By Mehmet Enes Beşer
As Bangladesh moves to re-calibrate its geopolitics and economy in the background of evolving Indo-Pacific dynamics, whether Bangladesh will be able to become a full-fledged member of the Association of Southeast Asian Nations (ASEAN) is gaining traction yet again. As its economy grows, and it hopes to be a manufacturing and logistics hub for the region, Dhaka’s desire to be more integrated with ASEAN is only natural. But membership can be a blessing for Bangladesh in the form of greater trade, diplomacy, and strategic diversification, but it is no panacea. APEC membership can be the right decision, but only if undertaken in the framework of realism, preparedness, and strategic anticipation.
ASEAN is a handsome club at first glance. It has combined GDP over $3.6 trillion, more than 670 million individuals, and its integration into world supply chains makes it one of the most dynamic parts of the world economy. For Bangladesh, graduation from Least Developed Country (LDC) status by 2026 and the prospect of losing preferential trading benefits, ASEAN regional infrastructure would offer a valuable new regional economic cooperation and trade facilitation platform. Diversification of markets is not for Bangladesh—it is a requirement. Asean’s rising profile in the international trade opens up a possibility for Bangladesh to diversify from its over-reliance on some large markets like the EU and the US.
There is also a very good strategic case. With Indo-Pacific increasingly being in the midst of emerging geopolitics between China and the United States, the small and medium powers are already confronted with a world that is growing more polarized. ASEAN has long been a platform for hedging, a multilateral diplomatic community, and a functional issue-based alliance that allows the member countries to exercise agency. For Bangladesh, whose foreign policy is to balance India, China, and Western powers, ASEAN is model and platform as well as buffer. Entry would assist perhaps in elevating Dhaka’s stature in regional security, connectivity, and climate resilience discourses, matters of which it is currently poorly represented.

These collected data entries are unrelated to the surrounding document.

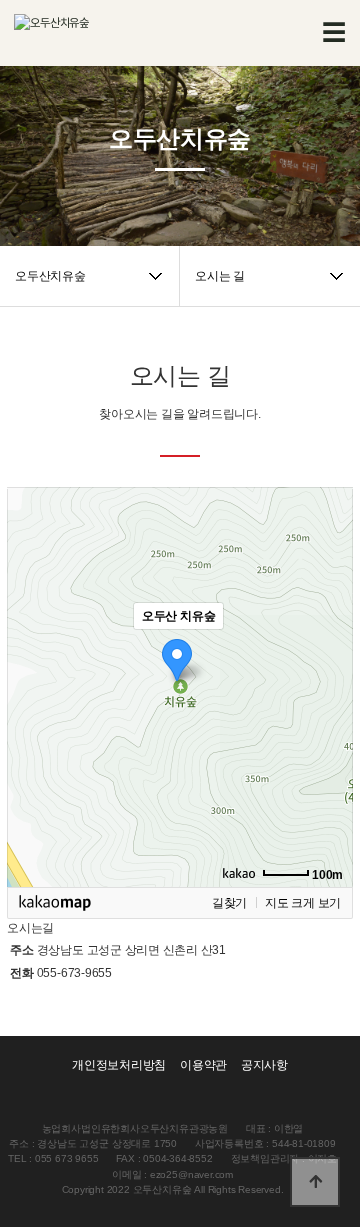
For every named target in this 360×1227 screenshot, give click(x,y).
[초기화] (328, 722)
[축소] (328, 684)
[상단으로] (315, 1182)
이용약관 (203, 1065)
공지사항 (264, 1065)
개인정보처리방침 (119, 1065)
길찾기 (229, 903)
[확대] (328, 651)
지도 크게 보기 (303, 903)
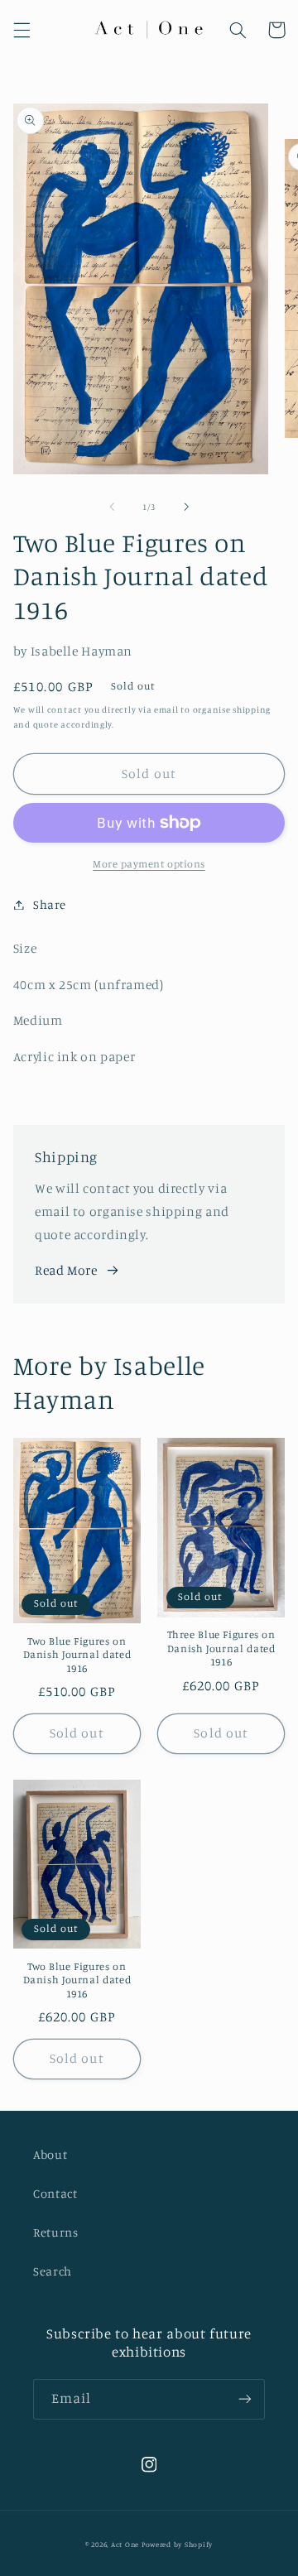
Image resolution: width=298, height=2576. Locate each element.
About (50, 2154)
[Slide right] (186, 507)
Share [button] (49, 904)
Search (52, 2271)
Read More (66, 1270)
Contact (55, 2193)
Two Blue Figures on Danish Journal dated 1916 (77, 1655)
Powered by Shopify (177, 2544)
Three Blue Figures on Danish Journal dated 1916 (221, 1648)
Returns (55, 2232)
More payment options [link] (149, 864)
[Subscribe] (245, 2399)
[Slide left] (112, 507)
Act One (126, 2544)
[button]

But ASEAN membership is no smooth or rapid journey. The club is famously consensus-driven, incrementally slow, and reluctant to admit new members whose political, institutional, or economic arrangements do not conform to ASEAN standards. Bangladesh’s political institutions, regulatory habits, and diplomatic practices diverge from the Southeast Asian model in some rather deep ways. Moreover, ASEAN is itself struggling with internal cohesion—from the Myanmar crisis to South China Sea maritime disputes. The inclusion of a new South Asian member may well serve to occasion institutional overreach, mandate dilution, and future geographic identity issues.
Preparedness is also an issue. To benefit meaningfully from membership in ASEAN, Bangladesh must undertake serious domestic reform. The infrastructure has to be upgraded to regional level, rule of law regimes up to ASEAN standards, and institutional capacity developed for productive multilateral interaction. Being present at the table is not enough; effective participation requires preparation, diplomacy, and constant policy harmonization. Most ASEAN members’ Regional Comprehensive Economic Partnership (RCEP) is a good case in point—ascending to such free trade agreements without first developing domestic industries, labor laws, and investment systems could backfire.
It is also to be remembered that ASEAN is not a magic pill. Though economically enormous, intra-ASEAN trade is minimal, and its consensus culture can constrain firm action during times of crises. The response of the bloc to crises such as the Rohingya crisis—where the policy of non-interference of ASEAN came into contradiction with the scale of the human tragedy—told us about the extent of its diplomatic clout. Bangladesh does not have to overestimate the potential of ASEAN as a regional guarantor or political patron for issues of direct national concern. However, full membership is not the sole alternative.
Bangladesh could also pursue gradual integration in terms of observer membership, sectoral dialogue partnerships, and membership of ASEAN-created forums such as the ASEAN Regional Forum (ARF) or the East Asia Summit (EAS). Membership through BIMSTEC or the Bay of Bengal Initiative (which consists of some of the ASEAN countries) may also be regional bridging. These measures allow Dhaka to gradually move towards policy convergence with ASEAN models and build trust, credibility, and diplomatic capital with the group. Here, ASEAN can’t be envisioned as a terminal point but a direction—a strategic vector in which Bangladesh will lean, to chase its long-term aspiration of connectivity, economic strength, and diplomatic influence.
The shift, therefore, needs to be gradual, measured, and home-led. ASEAN membership is no magic bullet, but it is a message: that Bangladesh is willing to think regionally, act multilaterally, and stake its own claim in the new Indo-Pacific order. Whether such a course will succeed will ultimately be based on Dhaka’s ability to absorb the issue of integration and become as much a partner as an investor in regional peace and prosperity.
For Bangladesh, the ASEAN dream is within reach—but only if it chooses to make it part of a broader, conscious change in how the country thinks about where it is and how it thinks of itself as part of Asia and part of the world.